Meskipun Beijing telah melakukan serangan besar-besaran selama setahun terakhir untuk menarik lebih banyak investor luar negeri, ditambah dengan janji untuk mengatasi kekhawatiran mereka dalam beroperasi di negara tersebut, pasar besar negara ini masih terbebani oleh risiko ekonomi yang timbul dari krisis real estate, tingginya tingkat investasi di tingkat lokal. utang dan ketegangan perdagangan yang berkepanjangan telah melumpuhkan kepercayaan para investor.
Menurut laporan AmCham, yang mencakup berbagai sektor, 63 persen perusahaan Amerika berniat berinvestasi kembali di Tiongkok pada tahun 2024, penurunan sebesar 5 persen dibandingkan tahun lalu.
Hampir 80 persen perusahaan asing yang beroperasi di Tiongkok yang disurvei memiliki anggaran reinvestasi dengan kuota yang relatif rendah, yaitu kurang dari US$10 juta di negara tersebut pada tahun ini, kata laporan itu.
Laporan tersebut mencerminkan bagaimana ketidakpastian pasar dan kekhawatiran mengenai risiko investasi di Tiongkok mungkin masih berlanjut.
Ketika kecemasan AS dan UE meningkat, akankah kelebihan kapasitas membatasi ekspor ‘tiga produk baru’ Tiongkok?
Ketika kecemasan AS dan UE meningkat, akankah kelebihan kapasitas membatasi ekspor ‘tiga produk baru’ Tiongkok?

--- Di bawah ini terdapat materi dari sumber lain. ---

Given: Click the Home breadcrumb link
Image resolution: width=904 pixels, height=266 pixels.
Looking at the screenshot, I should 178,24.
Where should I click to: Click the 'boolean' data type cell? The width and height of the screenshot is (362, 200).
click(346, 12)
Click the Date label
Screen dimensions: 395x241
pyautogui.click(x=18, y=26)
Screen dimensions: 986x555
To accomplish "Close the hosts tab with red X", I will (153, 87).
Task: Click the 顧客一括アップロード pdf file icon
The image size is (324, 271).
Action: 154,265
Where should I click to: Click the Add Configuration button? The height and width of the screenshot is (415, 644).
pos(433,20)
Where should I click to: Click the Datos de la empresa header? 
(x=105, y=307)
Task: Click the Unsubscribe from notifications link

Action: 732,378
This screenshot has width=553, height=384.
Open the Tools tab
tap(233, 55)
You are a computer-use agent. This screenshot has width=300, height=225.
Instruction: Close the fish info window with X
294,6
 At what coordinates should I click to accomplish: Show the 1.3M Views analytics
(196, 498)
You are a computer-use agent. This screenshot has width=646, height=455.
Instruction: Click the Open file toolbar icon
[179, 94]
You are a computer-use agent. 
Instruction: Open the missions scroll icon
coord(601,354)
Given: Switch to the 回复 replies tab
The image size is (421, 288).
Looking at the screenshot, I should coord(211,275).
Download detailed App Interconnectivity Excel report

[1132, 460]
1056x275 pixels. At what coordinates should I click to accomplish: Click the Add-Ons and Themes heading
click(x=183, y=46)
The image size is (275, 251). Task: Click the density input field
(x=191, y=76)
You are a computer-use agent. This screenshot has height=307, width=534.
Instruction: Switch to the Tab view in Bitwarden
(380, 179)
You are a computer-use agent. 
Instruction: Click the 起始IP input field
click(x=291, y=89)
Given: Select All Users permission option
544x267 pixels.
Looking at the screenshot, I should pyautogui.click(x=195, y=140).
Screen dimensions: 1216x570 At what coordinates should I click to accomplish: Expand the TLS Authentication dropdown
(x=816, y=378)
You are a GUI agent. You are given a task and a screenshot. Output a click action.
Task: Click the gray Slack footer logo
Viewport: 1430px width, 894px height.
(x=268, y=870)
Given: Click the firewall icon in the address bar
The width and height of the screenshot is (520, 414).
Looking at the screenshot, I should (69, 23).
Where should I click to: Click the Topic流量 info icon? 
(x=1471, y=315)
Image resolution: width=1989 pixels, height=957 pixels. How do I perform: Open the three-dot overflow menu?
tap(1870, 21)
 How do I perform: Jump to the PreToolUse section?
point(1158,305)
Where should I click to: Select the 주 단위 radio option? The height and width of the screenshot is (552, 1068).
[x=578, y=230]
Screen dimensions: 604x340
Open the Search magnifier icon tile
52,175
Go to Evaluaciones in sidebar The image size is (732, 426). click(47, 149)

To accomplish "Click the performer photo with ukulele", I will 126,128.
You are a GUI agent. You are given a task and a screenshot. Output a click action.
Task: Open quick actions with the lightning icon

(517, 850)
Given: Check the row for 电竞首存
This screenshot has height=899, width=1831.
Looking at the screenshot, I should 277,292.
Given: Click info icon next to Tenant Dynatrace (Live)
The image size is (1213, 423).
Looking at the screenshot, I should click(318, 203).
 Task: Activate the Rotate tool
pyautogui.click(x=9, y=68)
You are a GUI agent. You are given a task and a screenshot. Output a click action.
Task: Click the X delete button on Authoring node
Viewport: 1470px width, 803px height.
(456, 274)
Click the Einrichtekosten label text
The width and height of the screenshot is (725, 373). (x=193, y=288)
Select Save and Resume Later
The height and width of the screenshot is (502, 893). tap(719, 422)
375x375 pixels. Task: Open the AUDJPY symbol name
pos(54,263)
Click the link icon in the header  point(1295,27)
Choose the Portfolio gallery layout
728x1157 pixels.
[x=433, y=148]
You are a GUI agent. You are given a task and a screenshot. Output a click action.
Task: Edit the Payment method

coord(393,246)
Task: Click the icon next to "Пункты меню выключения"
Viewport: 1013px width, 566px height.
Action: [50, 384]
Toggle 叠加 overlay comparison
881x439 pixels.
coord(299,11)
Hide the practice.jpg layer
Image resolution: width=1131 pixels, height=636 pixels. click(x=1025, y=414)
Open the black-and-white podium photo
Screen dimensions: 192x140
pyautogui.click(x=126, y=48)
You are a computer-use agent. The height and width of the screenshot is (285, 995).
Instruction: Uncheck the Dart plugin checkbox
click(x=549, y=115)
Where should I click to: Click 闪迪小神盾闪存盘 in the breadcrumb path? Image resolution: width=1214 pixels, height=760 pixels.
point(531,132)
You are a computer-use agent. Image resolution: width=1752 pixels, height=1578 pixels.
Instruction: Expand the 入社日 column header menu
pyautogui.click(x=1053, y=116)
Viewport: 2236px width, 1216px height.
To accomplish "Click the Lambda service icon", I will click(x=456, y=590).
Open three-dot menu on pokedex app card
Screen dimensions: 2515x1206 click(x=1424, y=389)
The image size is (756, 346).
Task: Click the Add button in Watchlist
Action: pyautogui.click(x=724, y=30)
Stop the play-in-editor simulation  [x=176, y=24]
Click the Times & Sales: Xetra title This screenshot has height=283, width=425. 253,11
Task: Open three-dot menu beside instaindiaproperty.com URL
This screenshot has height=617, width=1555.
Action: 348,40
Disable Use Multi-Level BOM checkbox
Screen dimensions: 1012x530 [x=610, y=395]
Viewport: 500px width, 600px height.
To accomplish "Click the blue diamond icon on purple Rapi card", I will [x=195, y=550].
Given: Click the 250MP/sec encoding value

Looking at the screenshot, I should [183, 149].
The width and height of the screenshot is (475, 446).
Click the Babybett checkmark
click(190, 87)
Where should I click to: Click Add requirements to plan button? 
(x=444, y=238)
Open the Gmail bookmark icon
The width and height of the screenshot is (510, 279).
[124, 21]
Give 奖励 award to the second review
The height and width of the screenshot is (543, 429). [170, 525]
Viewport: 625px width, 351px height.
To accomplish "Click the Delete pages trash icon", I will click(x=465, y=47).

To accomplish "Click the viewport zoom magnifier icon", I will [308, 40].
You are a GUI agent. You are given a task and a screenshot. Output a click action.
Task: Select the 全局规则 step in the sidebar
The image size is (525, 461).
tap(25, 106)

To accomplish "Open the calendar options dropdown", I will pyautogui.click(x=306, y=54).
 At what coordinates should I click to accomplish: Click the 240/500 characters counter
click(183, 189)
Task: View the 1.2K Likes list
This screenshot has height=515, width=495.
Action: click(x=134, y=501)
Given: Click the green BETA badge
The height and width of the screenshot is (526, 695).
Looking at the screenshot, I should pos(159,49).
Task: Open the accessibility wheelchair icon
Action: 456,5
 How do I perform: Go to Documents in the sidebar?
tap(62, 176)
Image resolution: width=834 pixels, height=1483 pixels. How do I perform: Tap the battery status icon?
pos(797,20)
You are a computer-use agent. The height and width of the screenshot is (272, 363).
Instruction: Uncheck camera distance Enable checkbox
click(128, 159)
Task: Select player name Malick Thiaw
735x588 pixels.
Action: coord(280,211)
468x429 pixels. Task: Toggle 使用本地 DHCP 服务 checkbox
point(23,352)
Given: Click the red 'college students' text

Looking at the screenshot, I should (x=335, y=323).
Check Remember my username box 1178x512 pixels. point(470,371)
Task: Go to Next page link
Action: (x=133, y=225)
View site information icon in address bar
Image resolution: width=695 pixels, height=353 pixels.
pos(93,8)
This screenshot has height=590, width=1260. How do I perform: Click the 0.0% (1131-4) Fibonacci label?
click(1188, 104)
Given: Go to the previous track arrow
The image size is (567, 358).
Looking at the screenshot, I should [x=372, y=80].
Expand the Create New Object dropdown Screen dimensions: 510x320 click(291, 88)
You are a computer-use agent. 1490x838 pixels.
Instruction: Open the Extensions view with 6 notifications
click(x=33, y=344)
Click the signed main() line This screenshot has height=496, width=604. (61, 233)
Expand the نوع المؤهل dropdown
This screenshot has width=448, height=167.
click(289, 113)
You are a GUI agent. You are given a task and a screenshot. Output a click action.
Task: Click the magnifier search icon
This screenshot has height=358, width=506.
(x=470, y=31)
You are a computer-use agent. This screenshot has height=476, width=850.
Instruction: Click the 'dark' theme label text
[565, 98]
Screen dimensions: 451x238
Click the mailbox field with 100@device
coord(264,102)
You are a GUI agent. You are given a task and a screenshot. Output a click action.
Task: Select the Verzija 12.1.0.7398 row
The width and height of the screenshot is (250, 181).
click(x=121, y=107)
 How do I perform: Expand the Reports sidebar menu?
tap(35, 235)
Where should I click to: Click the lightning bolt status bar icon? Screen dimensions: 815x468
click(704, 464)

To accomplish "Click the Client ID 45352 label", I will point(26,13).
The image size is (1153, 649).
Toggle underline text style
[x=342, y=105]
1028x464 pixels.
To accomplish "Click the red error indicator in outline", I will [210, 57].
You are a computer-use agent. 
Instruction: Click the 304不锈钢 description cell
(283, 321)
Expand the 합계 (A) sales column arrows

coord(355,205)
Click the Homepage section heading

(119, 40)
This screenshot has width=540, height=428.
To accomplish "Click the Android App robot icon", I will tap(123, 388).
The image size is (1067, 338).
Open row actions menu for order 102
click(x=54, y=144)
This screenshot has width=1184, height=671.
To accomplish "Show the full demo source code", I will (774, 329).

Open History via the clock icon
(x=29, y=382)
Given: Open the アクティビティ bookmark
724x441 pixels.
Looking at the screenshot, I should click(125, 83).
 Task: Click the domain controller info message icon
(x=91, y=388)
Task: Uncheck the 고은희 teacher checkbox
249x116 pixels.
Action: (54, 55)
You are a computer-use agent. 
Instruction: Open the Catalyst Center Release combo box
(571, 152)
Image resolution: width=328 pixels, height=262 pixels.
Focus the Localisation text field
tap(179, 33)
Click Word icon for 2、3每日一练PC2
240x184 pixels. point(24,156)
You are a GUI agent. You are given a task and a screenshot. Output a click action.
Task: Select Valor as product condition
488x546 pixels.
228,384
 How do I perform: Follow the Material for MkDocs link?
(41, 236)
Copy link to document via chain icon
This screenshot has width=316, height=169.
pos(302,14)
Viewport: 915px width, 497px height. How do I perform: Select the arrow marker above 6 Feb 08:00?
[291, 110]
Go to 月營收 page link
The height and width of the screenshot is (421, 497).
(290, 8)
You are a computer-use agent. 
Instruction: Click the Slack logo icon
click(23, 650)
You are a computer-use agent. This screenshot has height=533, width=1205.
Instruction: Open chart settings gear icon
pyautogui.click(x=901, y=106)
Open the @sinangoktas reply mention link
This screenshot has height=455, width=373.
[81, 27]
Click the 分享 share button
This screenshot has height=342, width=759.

“Perekonomian Tiongkok diperkirakan akan melemah pada tahun 2024 dan seterusnya, (dengan kemungkinan pertumbuhan produk domestik bruto) turun hingga 4,6 persen pada tahun 2028,” kata Harley Sendedin, presiden AmCham di Tiongkok Selatan.
“Negara ini diperkirakan akan menghadapi hambatan akibat lemahnya produktivitas dan penuaan populasi.”
Sementara itu, 4 persen perusahaan Amerika mengatakan mereka berencana meningkatkan investasi mereka pada proyek-proyek besar senilai lebih dari US$250 juta, dibandingkan dengan 3 persen perusahaan Tiongkok.
“Perusahaan-perusahaan Amerika berkontribusi terhadap PDB Tiongkok setiap tahunnya lebih dari 180 kali lipat nilai arus masuk FDI Amerika,” kata Sagedin.
“Hal ini menjelaskan (mengapa) perusahaan-perusahaan asing, betapapun hati-hatinya, tetap melanjutkan ketertarikan mereka pada pasar Tiongkok meskipun semua perusahaan terus mengalami kesulitan akibat dampak dari tiga tahun pandemi Covid-19, gangguan dalam rantai pasokan, kekurangan kontainer pengiriman, dan lain-lain. biaya perjalanan dan logistik internasional yang sangat tinggi, serta permintaan dunia yang lesu.”